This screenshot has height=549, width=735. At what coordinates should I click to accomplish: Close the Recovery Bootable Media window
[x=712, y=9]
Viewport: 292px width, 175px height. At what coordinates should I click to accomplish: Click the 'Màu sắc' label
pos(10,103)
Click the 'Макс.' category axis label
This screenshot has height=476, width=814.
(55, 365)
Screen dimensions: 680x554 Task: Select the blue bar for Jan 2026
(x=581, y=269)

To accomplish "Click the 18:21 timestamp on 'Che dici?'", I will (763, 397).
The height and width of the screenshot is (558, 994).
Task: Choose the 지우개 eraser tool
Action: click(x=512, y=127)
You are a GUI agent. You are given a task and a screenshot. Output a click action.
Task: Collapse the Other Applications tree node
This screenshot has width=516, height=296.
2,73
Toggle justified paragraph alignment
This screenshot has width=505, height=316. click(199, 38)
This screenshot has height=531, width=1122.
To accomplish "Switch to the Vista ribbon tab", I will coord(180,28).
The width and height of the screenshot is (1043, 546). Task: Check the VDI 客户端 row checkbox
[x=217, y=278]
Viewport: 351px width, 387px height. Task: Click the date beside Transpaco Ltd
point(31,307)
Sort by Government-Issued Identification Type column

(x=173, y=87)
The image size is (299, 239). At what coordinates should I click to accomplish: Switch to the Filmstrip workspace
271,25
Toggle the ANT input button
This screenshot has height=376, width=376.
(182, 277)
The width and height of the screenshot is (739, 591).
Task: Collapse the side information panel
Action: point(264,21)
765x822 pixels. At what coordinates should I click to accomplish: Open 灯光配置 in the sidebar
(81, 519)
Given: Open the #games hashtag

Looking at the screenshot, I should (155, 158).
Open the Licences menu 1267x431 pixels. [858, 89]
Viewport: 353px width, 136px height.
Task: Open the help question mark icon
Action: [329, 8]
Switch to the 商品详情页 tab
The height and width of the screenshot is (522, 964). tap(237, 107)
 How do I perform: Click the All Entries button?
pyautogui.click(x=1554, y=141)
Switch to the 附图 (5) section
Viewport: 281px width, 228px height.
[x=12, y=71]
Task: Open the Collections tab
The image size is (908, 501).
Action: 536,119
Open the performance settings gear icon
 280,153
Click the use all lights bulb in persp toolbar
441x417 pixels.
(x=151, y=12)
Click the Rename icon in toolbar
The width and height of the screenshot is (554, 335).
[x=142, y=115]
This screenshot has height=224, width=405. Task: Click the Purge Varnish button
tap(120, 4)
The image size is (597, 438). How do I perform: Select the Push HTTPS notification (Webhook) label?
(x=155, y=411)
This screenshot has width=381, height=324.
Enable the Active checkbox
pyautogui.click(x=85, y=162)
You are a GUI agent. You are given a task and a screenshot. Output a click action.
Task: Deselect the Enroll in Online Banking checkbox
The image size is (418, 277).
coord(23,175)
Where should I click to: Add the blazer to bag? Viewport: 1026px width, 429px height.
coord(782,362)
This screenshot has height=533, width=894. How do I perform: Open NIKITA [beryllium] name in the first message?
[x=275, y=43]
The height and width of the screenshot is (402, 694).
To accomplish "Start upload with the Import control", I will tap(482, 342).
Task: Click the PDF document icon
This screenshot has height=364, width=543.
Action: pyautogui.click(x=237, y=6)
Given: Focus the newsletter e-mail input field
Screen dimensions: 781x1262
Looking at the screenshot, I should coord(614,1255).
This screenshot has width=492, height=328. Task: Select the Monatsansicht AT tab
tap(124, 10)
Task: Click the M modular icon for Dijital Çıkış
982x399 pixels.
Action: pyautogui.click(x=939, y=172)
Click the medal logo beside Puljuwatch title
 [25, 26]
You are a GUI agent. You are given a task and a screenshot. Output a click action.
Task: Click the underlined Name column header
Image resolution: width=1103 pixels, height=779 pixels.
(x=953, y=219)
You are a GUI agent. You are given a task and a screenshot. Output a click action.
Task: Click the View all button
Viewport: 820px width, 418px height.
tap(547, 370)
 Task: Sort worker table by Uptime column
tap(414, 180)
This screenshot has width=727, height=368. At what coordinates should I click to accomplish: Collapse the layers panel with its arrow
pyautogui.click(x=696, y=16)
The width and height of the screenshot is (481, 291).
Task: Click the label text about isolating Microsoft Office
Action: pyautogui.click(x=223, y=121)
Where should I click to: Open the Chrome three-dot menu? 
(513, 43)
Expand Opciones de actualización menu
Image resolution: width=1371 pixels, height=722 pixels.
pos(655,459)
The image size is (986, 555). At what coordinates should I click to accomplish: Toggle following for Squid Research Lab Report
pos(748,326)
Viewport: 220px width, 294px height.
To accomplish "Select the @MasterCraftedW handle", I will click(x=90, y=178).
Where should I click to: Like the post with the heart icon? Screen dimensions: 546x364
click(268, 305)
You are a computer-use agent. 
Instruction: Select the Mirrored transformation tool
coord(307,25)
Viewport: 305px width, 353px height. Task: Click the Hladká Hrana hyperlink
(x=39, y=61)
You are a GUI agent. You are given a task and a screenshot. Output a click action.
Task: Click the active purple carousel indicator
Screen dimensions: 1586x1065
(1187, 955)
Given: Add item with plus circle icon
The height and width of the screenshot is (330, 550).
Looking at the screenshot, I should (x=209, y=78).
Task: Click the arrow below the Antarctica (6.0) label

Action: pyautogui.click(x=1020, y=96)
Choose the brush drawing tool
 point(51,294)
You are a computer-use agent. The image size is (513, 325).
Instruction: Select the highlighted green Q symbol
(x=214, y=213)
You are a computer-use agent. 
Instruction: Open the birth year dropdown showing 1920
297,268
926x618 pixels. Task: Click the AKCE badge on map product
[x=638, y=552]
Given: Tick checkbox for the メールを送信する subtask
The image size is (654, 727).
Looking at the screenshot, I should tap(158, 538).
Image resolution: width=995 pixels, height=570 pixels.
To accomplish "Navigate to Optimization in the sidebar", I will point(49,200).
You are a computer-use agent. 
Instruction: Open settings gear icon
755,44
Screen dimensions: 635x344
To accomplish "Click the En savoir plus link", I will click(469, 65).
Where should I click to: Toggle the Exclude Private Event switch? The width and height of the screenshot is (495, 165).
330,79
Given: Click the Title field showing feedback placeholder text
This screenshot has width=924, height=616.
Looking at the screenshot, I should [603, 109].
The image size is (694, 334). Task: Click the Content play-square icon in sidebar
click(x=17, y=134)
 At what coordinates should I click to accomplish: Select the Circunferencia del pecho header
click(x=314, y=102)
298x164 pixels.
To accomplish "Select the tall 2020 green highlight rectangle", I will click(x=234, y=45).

THE TASK —
Copy the full listing exactly.

REPLY TO THE EXERCISE —
This screenshot has height=549, width=735. At what coordinates should I click to accomplish: Close the Recovery Bootable Media window
[x=712, y=9]
Viewport: 292px width, 175px height. At what coordinates should I click to accomplish: Click the 'Màu sắc' label
pos(10,103)
Click the 'Макс.' category axis label
This screenshot has height=476, width=814.
(55, 365)
Screen dimensions: 680x554 Task: Select the blue bar for Jan 2026
(x=581, y=269)

To accomplish "Click the 18:21 timestamp on 'Che dici?'", I will (763, 397).
The height and width of the screenshot is (558, 994).
Task: Choose the 지우개 eraser tool
Action: click(x=512, y=127)
You are a GUI agent. You are given a task and a screenshot. Output a click action.
Task: Collapse the Other Applications tree node
This screenshot has width=516, height=296.
2,73
Toggle justified paragraph alignment
This screenshot has width=505, height=316. click(199, 38)
This screenshot has height=531, width=1122.
To accomplish "Switch to the Vista ribbon tab", I will coord(180,28).
The width and height of the screenshot is (1043, 546). Task: Check the VDI 客户端 row checkbox
[x=217, y=278]
Viewport: 351px width, 387px height. Task: Click the date beside Transpaco Ltd
point(31,307)
Sort by Government-Issued Identification Type column

(x=173, y=87)
The image size is (299, 239). At what coordinates should I click to accomplish: Switch to the Filmstrip workspace
271,25
Toggle the ANT input button
This screenshot has height=376, width=376.
(182, 277)
The width and height of the screenshot is (739, 591).
Task: Collapse the side information panel
Action: point(264,21)
765x822 pixels. At what coordinates should I click to accomplish: Open 灯光配置 in the sidebar
(81, 519)
Given: Open the #games hashtag

Looking at the screenshot, I should (155, 158).
Open the Licences menu 1267x431 pixels. [858, 89]
Viewport: 353px width, 136px height.
Task: Open the help question mark icon
Action: [329, 8]
Switch to the 商品详情页 tab
The height and width of the screenshot is (522, 964). tap(237, 107)
 How do I perform: Click the All Entries button?
pyautogui.click(x=1554, y=141)
Switch to the 附图 (5) section
Viewport: 281px width, 228px height.
[x=12, y=71]
Task: Open the Collections tab
The image size is (908, 501).
Action: 536,119
Open the performance settings gear icon
 280,153
Click the use all lights bulb in persp toolbar
441x417 pixels.
(x=151, y=12)
Click the Rename icon in toolbar
The width and height of the screenshot is (554, 335).
[x=142, y=115]
This screenshot has height=224, width=405. Task: Click the Purge Varnish button
tap(120, 4)
The image size is (597, 438). How do I perform: Select the Push HTTPS notification (Webhook) label?
(x=155, y=411)
This screenshot has width=381, height=324.
Enable the Active checkbox
pyautogui.click(x=85, y=162)
You are a GUI agent. You are given a task and a screenshot. Output a click action.
Task: Deselect the Enroll in Online Banking checkbox
The image size is (418, 277).
coord(23,175)
Where should I click to: Add the blazer to bag? Viewport: 1026px width, 429px height.
coord(782,362)
This screenshot has height=533, width=894. How do I perform: Open NIKITA [beryllium] name in the first message?
[x=275, y=43]
The height and width of the screenshot is (402, 694).
To accomplish "Start upload with the Import control", I will tap(482, 342).
Task: Click the PDF document icon
This screenshot has height=364, width=543.
Action: pyautogui.click(x=237, y=6)
Given: Focus the newsletter e-mail input field
Screen dimensions: 781x1262
Looking at the screenshot, I should coord(614,1255).
This screenshot has width=492, height=328. Task: Select the Monatsansicht AT tab
tap(124, 10)
Task: Click the M modular icon for Dijital Çıkış
982x399 pixels.
Action: pyautogui.click(x=939, y=172)
Click the medal logo beside Puljuwatch title
 [25, 26]
You are a GUI agent. You are given a task and a screenshot. Output a click action.
Task: Click the underlined Name column header
Image resolution: width=1103 pixels, height=779 pixels.
(x=953, y=219)
You are a GUI agent. You are given a task and a screenshot. Output a click action.
Task: Click the View all button
Viewport: 820px width, 418px height.
tap(547, 370)
 Task: Sort worker table by Uptime column
tap(414, 180)
This screenshot has width=727, height=368. At what coordinates should I click to accomplish: Collapse the layers panel with its arrow
pyautogui.click(x=696, y=16)
The width and height of the screenshot is (481, 291).
Task: Click the label text about isolating Microsoft Office
Action: pyautogui.click(x=223, y=121)
Where should I click to: Open the Chrome three-dot menu? 
(513, 43)
Expand Opciones de actualización menu
Image resolution: width=1371 pixels, height=722 pixels.
pos(655,459)
The image size is (986, 555). At what coordinates should I click to accomplish: Toggle following for Squid Research Lab Report
pos(748,326)
Viewport: 220px width, 294px height.
To accomplish "Select the @MasterCraftedW handle", I will click(x=90, y=178).
Where should I click to: Like the post with the heart icon? Screen dimensions: 546x364
click(268, 305)
You are a computer-use agent. 
Instruction: Select the Mirrored transformation tool
coord(307,25)
Viewport: 305px width, 353px height. Task: Click the Hladká Hrana hyperlink
(x=39, y=61)
You are a GUI agent. You are given a task and a screenshot. Output a click action.
Task: Click the active purple carousel indicator
Screen dimensions: 1586x1065
(1187, 955)
Given: Add item with plus circle icon
The height and width of the screenshot is (330, 550).
Looking at the screenshot, I should (x=209, y=78).
Task: Click the arrow below the Antarctica (6.0) label

Action: pyautogui.click(x=1020, y=96)
Choose the brush drawing tool
 point(51,294)
You are a computer-use agent. The image size is (513, 325).
Instruction: Select the highlighted green Q symbol
(x=214, y=213)
You are a computer-use agent. 
Instruction: Open the birth year dropdown showing 1920
297,268
926x618 pixels. Task: Click the AKCE badge on map product
[x=638, y=552]
Given: Tick checkbox for the メールを送信する subtask
The image size is (654, 727).
Looking at the screenshot, I should tap(158, 538).
Image resolution: width=995 pixels, height=570 pixels.
To accomplish "Navigate to Optimization in the sidebar", I will point(49,200).
You are a computer-use agent. 
Instruction: Open settings gear icon
755,44
Screen dimensions: 635x344
To accomplish "Click the En savoir plus link", I will click(469, 65).
Where should I click to: Toggle the Exclude Private Event switch? The width and height of the screenshot is (495, 165).
330,79
Given: Click the Title field showing feedback placeholder text
This screenshot has width=924, height=616.
Looking at the screenshot, I should [603, 109].
The image size is (694, 334). Task: Click the Content play-square icon in sidebar
click(x=17, y=134)
 At what coordinates should I click to accomplish: Select the Circunferencia del pecho header
click(x=314, y=102)
298x164 pixels.
To accomplish "Select the tall 2020 green highlight rectangle", I will click(x=234, y=45).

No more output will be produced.